In the records below, find the line holding "Стеллажи (38, 811)" and the line holding "Обувь для охоты, туризма и спорта (66, 429)". Set down both, with every line between them, exactly.

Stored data
[Start of section]

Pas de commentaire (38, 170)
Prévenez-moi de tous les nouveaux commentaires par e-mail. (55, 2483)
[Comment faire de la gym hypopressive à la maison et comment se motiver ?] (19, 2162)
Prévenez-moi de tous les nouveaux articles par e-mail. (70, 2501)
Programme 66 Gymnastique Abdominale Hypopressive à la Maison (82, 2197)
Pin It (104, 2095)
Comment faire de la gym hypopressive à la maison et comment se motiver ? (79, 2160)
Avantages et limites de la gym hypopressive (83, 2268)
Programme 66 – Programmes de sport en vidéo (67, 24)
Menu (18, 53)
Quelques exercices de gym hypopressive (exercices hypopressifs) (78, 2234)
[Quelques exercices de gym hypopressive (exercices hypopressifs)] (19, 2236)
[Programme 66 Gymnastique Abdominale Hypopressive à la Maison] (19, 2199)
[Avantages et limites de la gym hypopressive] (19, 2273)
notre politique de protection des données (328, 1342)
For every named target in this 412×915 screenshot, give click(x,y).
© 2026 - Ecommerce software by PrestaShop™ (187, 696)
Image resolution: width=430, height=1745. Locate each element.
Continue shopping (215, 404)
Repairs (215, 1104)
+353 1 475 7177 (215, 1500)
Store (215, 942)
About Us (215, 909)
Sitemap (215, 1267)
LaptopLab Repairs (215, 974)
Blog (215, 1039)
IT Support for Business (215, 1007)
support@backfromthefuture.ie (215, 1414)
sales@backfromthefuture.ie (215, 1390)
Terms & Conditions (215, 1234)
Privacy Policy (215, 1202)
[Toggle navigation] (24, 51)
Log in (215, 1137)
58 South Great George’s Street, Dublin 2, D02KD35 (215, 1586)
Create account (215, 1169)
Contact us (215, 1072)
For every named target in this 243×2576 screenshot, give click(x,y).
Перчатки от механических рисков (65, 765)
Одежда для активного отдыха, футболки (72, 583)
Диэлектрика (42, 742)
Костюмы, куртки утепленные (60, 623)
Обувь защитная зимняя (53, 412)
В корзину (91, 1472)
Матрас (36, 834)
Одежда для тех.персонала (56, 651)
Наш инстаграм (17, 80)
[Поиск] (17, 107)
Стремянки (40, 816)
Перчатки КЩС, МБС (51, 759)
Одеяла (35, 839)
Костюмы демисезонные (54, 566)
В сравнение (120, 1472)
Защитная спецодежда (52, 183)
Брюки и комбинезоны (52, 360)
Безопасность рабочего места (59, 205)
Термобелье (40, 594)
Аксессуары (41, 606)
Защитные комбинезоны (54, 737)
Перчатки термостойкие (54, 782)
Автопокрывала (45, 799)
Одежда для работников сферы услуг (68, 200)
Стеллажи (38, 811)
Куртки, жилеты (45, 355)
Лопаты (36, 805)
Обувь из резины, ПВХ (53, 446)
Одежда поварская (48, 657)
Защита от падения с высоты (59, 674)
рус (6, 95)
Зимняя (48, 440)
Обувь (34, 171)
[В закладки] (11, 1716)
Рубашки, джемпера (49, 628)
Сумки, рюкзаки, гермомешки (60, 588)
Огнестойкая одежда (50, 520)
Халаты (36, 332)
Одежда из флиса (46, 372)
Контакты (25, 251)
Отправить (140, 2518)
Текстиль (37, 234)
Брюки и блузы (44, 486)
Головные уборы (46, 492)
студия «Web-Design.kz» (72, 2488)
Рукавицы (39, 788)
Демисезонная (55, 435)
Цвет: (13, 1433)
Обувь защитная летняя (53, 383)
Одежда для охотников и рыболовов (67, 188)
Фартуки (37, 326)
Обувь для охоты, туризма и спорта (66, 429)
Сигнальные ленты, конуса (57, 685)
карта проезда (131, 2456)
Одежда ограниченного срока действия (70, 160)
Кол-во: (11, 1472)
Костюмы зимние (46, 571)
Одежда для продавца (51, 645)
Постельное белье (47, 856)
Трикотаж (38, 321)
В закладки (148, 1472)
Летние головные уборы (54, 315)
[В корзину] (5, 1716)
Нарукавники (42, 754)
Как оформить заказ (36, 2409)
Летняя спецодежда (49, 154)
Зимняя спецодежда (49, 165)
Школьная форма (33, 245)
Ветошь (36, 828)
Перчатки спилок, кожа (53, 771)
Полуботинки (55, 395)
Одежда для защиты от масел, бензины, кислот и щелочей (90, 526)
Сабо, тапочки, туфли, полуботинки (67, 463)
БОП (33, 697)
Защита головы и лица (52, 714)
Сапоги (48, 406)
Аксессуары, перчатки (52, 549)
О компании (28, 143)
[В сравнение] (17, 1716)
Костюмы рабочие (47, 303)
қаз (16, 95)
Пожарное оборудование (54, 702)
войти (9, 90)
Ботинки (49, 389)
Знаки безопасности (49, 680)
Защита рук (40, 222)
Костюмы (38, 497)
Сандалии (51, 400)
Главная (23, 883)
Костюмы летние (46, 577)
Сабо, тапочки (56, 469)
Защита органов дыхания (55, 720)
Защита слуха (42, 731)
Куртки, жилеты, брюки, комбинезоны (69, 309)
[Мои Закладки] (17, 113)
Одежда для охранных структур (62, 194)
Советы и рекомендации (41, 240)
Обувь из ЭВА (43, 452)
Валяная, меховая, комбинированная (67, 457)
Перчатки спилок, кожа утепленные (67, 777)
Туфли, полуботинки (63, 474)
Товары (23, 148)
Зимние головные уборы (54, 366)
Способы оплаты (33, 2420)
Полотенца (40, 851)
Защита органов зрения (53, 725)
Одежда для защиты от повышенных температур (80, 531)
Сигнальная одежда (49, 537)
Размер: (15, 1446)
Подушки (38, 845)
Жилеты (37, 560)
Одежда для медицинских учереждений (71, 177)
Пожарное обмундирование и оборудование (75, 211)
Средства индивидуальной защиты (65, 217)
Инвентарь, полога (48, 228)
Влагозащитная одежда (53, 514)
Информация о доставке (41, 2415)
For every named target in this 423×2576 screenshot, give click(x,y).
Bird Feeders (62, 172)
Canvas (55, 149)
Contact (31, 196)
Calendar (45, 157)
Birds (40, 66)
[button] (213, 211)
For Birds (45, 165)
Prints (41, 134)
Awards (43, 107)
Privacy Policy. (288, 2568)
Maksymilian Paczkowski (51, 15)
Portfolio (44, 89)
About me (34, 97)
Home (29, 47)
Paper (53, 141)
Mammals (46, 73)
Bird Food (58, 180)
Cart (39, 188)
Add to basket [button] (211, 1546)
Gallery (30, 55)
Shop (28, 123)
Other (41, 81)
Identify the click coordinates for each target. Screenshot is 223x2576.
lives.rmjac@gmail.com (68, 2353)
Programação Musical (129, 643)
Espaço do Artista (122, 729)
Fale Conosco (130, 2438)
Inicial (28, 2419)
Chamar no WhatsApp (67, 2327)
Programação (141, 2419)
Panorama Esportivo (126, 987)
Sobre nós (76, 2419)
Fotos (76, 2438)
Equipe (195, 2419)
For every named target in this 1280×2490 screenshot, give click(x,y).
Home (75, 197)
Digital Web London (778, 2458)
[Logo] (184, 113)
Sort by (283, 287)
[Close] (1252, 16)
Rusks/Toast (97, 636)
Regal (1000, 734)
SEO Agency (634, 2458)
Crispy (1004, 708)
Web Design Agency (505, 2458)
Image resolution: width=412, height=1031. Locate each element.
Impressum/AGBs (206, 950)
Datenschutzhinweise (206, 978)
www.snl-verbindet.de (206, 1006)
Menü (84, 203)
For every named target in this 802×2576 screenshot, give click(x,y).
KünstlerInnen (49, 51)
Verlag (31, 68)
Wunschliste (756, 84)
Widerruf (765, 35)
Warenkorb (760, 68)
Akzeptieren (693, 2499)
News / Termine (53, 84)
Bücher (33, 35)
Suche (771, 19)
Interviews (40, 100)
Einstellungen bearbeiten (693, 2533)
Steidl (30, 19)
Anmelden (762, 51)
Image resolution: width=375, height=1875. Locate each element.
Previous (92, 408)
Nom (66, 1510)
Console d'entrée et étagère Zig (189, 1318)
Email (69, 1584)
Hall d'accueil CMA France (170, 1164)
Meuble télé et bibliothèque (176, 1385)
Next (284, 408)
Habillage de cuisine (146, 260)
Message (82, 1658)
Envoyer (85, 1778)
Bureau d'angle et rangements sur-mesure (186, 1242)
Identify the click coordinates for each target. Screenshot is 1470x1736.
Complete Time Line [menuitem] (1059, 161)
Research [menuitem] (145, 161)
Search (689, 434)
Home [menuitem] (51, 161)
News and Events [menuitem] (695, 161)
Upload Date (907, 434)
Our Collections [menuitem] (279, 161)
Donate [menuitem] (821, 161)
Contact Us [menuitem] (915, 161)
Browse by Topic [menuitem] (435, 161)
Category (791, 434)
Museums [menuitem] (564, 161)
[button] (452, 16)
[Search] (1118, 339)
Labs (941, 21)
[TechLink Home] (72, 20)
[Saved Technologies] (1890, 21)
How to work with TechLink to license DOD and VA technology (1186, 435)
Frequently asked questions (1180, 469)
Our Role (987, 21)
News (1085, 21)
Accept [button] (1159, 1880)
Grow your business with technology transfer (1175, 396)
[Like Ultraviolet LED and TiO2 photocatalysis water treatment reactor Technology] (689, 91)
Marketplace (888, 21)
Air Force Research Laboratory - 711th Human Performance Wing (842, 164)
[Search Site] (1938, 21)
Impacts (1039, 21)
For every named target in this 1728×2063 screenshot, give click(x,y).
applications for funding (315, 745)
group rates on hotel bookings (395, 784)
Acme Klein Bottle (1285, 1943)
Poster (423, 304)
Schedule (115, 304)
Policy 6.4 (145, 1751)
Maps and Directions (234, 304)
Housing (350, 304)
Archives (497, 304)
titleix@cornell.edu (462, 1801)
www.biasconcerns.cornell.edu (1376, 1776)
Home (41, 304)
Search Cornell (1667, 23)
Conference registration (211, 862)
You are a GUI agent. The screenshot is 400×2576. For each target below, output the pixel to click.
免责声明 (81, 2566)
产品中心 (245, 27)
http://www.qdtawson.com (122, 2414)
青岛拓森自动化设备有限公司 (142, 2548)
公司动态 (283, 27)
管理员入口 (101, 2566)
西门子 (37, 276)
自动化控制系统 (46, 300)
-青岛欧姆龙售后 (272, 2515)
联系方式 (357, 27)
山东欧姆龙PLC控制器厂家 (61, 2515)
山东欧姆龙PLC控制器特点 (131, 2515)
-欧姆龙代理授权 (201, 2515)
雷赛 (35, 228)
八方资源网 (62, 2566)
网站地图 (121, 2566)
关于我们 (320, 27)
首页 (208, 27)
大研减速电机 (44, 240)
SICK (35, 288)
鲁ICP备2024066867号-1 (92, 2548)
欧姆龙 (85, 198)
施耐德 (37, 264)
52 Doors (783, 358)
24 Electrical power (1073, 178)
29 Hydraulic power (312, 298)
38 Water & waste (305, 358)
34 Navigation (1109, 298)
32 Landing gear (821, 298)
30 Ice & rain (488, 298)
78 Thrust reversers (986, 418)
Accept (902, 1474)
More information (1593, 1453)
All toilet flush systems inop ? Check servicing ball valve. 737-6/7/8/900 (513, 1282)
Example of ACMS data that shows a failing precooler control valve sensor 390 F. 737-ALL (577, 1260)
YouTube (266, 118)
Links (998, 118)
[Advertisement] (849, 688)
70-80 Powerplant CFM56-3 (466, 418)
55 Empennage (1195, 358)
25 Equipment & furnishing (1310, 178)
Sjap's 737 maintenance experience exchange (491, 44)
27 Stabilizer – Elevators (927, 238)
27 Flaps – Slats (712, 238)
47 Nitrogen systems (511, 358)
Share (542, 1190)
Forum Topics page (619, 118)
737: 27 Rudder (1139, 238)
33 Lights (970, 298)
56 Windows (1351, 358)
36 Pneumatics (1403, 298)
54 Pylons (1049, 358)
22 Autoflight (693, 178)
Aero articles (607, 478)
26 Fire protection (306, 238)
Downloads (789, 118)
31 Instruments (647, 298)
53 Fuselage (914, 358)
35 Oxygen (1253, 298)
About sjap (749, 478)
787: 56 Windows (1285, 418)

[End of section]

Task answer:
Стеллажи (38, 811)
Куртки, жилеты (45, 355)
Лопаты (36, 805)
Обувь из резины, ПВХ (53, 446)
Одежда поварская (48, 657)
Защита от падения с высоты (59, 674)
рус (6, 95)
Зимняя (48, 440)
Обувь (34, 171)
[В закладки] (11, 1716)
Рубашки, джемпера (49, 628)
Сумки, рюкзаки, гермомешки (60, 588)
Огнестойкая одежда (50, 520)
Халаты (36, 332)
Одежда из флиса (46, 372)
Контакты (25, 251)
Отправить (140, 2518)
Текстиль (37, 234)
Брюки и блузы (44, 486)
Головные уборы (46, 492)
студия «Web-Design.kz» (72, 2488)
Рукавицы (39, 788)
Демисезонная (55, 435)
Цвет: (13, 1433)
Обувь защитная летняя (53, 383)
Одежда для охотников и рыболовов (67, 188)
Фартуки (37, 326)
Обувь для охоты, туризма и спорта (66, 429)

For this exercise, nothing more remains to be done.